Apartment homes and shops may rise on old Hollywood trash dump


The fate of a contaminated swath of city-owned land that once housed an incinerator moved a step closer to being decided on Wednesday.

In the next five years, if things go as planned, an old trash dump could be turned into a new mixed-use development with 315 apartments and a nearby supermarket with trendy shops and restaurants.

The team that would develop the sprawling 30.5-acre parcel includes Louis Birdman, the same man who’s building the One Thousand Museum, a 62-story ultra-luxury tower overlooking Biscayne Bay in downtown Miami.

But first, Hollywood officials have to iron out the details and bring the plan back for commission approval, likely in a few months.

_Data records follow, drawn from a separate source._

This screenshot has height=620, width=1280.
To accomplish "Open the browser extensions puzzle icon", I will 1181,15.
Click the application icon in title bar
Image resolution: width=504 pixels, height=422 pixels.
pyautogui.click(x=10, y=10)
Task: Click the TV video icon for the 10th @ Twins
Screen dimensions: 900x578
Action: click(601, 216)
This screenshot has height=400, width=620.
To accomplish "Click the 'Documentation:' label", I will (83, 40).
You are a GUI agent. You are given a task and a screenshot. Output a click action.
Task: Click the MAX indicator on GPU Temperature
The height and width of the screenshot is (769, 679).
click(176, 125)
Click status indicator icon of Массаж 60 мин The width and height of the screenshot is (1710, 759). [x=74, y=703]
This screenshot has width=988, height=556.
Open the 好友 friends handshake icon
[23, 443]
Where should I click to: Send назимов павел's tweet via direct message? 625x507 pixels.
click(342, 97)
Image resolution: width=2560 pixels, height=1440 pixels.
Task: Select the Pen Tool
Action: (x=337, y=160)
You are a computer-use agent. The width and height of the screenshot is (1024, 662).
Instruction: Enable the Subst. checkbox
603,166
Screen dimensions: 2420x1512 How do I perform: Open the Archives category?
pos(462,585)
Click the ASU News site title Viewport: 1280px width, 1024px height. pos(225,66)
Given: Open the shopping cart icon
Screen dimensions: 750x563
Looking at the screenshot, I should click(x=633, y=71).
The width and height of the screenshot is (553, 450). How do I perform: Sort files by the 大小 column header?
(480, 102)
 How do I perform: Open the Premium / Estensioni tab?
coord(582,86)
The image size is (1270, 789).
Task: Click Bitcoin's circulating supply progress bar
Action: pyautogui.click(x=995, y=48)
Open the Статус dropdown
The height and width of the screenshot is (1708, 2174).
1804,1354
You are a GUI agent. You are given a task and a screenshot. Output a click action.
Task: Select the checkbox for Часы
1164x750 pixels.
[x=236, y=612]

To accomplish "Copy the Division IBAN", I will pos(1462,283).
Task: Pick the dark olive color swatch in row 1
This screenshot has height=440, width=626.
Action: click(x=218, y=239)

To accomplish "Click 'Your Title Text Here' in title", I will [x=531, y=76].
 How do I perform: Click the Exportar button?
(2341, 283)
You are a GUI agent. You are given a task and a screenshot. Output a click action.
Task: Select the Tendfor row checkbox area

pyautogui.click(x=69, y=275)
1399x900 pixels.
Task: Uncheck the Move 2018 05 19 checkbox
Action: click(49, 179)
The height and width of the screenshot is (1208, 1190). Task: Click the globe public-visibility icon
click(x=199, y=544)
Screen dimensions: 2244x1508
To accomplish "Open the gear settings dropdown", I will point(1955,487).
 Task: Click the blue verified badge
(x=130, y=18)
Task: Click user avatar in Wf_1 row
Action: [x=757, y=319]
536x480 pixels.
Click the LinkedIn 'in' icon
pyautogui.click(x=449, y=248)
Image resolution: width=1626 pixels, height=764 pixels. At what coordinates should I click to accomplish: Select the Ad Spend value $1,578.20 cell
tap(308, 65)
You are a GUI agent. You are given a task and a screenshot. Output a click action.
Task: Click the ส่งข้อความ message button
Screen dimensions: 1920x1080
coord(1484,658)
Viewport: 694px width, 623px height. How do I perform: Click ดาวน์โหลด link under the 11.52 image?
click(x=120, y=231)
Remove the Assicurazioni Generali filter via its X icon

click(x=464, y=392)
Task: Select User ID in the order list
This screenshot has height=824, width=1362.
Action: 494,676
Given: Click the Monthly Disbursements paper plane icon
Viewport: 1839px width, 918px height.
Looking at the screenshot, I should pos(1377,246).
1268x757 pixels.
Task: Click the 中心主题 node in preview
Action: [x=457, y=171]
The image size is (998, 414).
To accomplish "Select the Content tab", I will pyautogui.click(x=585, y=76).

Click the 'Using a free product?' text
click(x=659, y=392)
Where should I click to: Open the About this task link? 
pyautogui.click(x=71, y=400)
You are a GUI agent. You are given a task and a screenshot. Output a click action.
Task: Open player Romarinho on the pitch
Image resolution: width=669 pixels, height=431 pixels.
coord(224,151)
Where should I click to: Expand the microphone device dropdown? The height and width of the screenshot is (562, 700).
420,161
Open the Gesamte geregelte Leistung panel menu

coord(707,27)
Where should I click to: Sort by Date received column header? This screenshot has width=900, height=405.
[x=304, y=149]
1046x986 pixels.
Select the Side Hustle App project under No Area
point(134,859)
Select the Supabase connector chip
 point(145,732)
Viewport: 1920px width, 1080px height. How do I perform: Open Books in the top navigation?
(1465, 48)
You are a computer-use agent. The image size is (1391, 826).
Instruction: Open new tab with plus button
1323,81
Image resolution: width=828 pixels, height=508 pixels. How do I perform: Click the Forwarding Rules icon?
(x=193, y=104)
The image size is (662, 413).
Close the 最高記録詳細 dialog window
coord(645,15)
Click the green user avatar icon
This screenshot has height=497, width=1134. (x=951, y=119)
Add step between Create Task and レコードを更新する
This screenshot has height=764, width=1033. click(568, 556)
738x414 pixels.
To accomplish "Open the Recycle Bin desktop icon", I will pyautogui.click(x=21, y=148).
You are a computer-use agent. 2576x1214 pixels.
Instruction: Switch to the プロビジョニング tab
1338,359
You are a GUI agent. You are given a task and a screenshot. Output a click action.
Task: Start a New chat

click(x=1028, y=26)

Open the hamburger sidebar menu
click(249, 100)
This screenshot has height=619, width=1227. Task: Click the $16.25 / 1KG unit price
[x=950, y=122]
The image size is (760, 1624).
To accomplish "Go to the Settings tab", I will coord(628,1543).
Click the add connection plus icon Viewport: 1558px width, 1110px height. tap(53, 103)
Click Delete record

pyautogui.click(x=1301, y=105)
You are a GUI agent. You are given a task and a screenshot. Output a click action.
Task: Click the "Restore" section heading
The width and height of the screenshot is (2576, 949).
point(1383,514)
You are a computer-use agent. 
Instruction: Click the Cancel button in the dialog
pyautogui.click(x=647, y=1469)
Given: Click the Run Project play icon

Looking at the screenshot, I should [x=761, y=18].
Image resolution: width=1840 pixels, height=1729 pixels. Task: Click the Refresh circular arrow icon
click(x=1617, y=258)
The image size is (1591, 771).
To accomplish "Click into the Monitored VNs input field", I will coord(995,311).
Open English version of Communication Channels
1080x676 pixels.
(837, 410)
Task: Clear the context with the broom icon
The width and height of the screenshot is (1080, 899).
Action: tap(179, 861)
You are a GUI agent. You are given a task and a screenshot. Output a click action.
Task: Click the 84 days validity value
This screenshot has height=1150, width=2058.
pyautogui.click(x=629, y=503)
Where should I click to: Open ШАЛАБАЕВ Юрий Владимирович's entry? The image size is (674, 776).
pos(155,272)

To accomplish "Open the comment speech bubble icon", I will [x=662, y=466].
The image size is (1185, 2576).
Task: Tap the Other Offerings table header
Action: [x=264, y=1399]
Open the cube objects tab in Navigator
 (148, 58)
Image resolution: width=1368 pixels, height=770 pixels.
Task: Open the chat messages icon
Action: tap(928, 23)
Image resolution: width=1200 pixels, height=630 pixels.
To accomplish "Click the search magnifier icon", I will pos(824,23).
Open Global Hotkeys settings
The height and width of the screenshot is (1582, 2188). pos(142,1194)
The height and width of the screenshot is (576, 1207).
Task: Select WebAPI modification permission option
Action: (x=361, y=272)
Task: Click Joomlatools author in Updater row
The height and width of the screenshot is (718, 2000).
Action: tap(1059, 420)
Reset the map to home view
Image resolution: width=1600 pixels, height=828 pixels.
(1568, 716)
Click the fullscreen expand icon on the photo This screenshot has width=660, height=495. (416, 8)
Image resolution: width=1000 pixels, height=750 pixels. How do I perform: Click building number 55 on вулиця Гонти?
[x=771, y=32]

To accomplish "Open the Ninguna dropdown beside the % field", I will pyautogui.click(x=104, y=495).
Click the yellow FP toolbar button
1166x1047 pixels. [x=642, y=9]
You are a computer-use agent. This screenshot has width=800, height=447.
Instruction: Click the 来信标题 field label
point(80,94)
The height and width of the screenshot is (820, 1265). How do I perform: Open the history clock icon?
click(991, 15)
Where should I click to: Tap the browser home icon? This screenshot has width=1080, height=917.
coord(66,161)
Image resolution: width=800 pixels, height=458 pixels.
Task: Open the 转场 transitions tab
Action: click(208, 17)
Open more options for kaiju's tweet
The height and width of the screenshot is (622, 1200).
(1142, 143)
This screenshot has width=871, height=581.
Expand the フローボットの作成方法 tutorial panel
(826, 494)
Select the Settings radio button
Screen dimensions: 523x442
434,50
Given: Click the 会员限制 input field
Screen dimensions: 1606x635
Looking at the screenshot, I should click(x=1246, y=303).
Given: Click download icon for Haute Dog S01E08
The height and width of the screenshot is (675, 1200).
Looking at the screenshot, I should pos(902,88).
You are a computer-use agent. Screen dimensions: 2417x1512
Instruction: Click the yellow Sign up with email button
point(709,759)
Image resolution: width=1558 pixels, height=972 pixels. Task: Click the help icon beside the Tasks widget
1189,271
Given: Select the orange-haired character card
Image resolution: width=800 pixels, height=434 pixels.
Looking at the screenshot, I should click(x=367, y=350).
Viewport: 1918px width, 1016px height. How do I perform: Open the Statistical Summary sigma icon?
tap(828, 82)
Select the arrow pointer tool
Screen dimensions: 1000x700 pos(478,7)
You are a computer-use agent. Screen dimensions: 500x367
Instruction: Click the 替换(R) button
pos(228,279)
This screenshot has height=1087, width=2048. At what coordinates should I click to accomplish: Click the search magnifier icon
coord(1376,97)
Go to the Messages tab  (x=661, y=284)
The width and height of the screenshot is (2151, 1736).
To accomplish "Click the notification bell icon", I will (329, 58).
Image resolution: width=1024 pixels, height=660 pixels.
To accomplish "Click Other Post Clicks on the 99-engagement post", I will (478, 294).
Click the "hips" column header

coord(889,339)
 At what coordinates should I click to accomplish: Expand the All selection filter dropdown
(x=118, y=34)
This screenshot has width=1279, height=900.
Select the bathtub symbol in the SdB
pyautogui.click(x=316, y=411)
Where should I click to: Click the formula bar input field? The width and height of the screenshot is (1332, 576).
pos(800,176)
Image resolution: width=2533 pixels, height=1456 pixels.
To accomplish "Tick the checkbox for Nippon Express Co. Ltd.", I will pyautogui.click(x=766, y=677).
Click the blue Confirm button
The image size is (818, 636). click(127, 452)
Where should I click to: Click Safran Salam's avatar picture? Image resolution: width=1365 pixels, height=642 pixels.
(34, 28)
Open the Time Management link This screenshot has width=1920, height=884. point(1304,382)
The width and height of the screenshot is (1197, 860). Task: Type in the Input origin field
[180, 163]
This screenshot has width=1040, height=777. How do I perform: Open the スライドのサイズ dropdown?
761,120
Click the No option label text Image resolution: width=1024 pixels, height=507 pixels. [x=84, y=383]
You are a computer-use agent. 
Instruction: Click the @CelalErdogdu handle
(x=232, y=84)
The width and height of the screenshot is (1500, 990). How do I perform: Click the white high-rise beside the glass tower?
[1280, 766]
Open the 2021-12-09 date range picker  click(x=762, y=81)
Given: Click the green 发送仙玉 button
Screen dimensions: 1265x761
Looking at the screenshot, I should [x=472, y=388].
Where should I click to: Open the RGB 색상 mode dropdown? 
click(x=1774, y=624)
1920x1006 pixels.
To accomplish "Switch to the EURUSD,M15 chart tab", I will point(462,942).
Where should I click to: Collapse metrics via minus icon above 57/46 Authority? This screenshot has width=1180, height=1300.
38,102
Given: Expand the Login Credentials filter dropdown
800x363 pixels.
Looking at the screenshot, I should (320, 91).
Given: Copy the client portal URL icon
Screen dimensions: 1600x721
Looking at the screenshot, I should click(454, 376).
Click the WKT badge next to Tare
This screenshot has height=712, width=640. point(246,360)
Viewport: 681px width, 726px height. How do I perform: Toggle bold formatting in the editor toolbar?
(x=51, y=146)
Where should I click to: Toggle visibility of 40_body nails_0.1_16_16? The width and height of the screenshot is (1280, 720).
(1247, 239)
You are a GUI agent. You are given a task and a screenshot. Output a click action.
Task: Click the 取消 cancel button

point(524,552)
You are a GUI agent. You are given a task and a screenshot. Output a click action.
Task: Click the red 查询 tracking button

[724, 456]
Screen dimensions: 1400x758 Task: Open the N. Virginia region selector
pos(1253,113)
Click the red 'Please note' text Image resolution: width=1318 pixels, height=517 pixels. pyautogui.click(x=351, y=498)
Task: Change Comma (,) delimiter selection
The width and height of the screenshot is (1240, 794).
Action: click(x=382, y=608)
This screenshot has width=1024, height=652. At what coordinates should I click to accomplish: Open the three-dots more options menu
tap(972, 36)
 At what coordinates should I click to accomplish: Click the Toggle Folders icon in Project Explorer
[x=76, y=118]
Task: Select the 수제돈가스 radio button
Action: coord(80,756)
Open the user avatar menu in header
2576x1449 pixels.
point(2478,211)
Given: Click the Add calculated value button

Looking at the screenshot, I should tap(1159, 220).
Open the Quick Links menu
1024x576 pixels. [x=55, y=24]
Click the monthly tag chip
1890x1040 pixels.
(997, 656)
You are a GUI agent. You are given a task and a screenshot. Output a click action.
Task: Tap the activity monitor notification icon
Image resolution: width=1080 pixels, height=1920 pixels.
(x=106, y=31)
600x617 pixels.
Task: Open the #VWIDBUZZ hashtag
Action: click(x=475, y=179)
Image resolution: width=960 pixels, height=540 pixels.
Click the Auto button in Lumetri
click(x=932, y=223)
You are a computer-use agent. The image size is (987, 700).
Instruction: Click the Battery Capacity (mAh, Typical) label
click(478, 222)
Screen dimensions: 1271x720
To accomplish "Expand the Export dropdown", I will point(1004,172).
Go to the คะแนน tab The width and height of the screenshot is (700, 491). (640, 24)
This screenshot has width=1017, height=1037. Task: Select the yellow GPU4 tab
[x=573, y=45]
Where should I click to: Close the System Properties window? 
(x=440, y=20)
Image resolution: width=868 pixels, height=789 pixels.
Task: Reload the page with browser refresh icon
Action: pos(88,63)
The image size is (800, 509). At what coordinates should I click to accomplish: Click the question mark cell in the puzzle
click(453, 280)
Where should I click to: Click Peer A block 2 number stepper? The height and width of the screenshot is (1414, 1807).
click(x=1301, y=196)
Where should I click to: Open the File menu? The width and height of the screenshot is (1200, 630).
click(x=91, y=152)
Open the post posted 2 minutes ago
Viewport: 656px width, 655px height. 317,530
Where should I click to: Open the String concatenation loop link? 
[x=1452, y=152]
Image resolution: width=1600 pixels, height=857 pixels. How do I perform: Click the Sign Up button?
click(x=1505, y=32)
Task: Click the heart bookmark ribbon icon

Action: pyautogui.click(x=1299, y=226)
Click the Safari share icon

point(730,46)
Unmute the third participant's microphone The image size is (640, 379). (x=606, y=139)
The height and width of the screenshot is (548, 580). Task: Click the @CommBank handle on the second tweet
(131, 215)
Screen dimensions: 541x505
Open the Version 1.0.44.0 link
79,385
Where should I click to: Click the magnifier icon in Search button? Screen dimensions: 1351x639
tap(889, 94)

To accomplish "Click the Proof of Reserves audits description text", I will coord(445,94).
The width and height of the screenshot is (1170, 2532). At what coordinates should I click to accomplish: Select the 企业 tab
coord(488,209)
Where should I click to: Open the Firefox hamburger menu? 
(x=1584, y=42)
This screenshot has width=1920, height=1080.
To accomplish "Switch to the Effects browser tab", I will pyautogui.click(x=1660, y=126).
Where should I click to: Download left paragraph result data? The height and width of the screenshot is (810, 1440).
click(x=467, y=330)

Commissioners got their first look at the possibilities in December, when four builders came forward with plans to clean up and develop the land Hollywood has owned since 1963. The site, which houses Hollywood’s Public Works compound, sits just west of Interstate 95 and extends from Pembroke Road north to Hillcrest Drive.

On Wednesday, after hours of debate, commissioners ranked all four proposals, giving Birdman’s Park Road Development LLC the top spot.

If Hollywood officials can’t work out a deal with Birdman and his team, they’ll move on to the second-ranked firm, Bridge Development. If the land goes to Bridge, two massive warehouses would rise on the site.

Bridge offered to pay $6 million for the land, twice the amount offered by Birdman’s team.

But commissioners made it clear they were thinking about more than price.

The deal they’re envisioning has been a long time coming.

City officials have been talking about selling the land for 11 years, and at one point thought they might have to give it away.

“There’s an old expression: All good things come to those who wait.” Commissioner Dick Blattner said. “It wasn’t too long ago we were going to do a fire sale, get rid of this land. And today we’re on the edge of a pretty spectacular project.”

Mike Meyers, one of Birdman’s partners, promised commissioners the project would get built even in the event of an economic downturn.

“Market goes up, market goes down, this project gets built,” he said.

Meyers estimates it will take up to 18 months to get final approvals and another two to three years to build. Once the project is built and on the tax rolls, it would bring in an estimated $444,000 a year to the city alone.

But at least one resident said he’d rather see the land turned into a giant green space.

“Once you build on it, you never get it back,” Jack Izzo told commissioners. “I think we’re making a bad decision by building.”